## Supplied material

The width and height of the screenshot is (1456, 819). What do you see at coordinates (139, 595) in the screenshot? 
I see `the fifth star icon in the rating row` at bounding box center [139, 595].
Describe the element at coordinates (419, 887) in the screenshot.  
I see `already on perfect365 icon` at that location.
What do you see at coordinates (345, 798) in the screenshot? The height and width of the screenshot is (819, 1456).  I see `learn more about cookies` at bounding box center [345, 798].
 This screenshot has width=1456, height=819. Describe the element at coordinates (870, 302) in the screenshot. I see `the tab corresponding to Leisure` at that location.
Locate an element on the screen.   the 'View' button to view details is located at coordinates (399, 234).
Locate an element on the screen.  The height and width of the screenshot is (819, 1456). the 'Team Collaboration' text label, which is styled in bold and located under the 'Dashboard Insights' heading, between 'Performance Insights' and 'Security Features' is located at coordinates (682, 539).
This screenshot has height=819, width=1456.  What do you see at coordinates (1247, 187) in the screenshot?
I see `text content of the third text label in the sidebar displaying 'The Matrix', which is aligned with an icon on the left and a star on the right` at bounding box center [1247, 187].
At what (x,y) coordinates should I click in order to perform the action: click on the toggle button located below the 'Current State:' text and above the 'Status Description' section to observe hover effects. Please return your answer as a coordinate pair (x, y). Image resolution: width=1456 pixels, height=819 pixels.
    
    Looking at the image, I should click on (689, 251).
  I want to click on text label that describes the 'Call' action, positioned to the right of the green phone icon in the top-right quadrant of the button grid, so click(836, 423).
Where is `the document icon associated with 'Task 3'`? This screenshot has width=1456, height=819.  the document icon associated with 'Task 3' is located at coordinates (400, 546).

## Directions
Express every line of all the items above as a Markdown table with the columns "No." and "Text," numbering the rows in order and leaving out blank lines.

## Written response
| No. | Text |
|---|---|
| 1 | The width and height of the screenshot is (1456, 819). What do you see at coordinates (139, 595) in the screenshot?  |
| 2 | I see `the fifth star icon in the rating row` at bounding box center [139, 595]. |
| 3 | Describe the element at coordinates (419, 887) in the screenshot.   |
| 4 | I see `already on perfect365 icon` at that location. |
| 5 | What do you see at coordinates (345, 798) in the screenshot? The height and width of the screenshot is (819, 1456).  I see `learn more about cookies` at bounding box center [345, 798]. |
| 6 |  This screenshot has width=1456, height=819. Describe the element at coordinates (870, 302) in the screenshot. I see `the tab corresponding to Leisure` at that location. |
| 7 | Locate an element on the screen.   the 'View' button to view details is located at coordinates (399, 234). |
| 8 | Locate an element on the screen.  The height and width of the screenshot is (819, 1456). the 'Team Collaboration' text label, which is styled in bold and located under the 'Dashboard Insights' heading, between 'Performance Insights' and 'Security Features' is located at coordinates (682, 539). |
| 9 | This screenshot has height=819, width=1456.  What do you see at coordinates (1247, 187) in the screenshot? |
| 10 | I see `text content of the third text label in the sidebar displaying 'The Matrix', which is aligned with an icon on the left and a star on the right` at bounding box center [1247, 187]. |
| 11 | At what (x,y) coordinates should I click in order to perform the action: click on the toggle button located below the 'Current State:' text and above the 'Status Description' section to observe hover effects. Please return your answer as a coordinate pair (x, y). Image resolution: width=1456 pixels, height=819 pixels. |
| 12 |     Looking at the image, I should click on (689, 251). |
| 13 |   I want to click on text label that describes the 'Call' action, positioned to the right of the green phone icon in the top-right quadrant of the button grid, so click(836, 423). |
| 14 | Where is `the document icon associated with 'Task 3'`? This screenshot has width=1456, height=819.  the document icon associated with 'Task 3' is located at coordinates (400, 546). |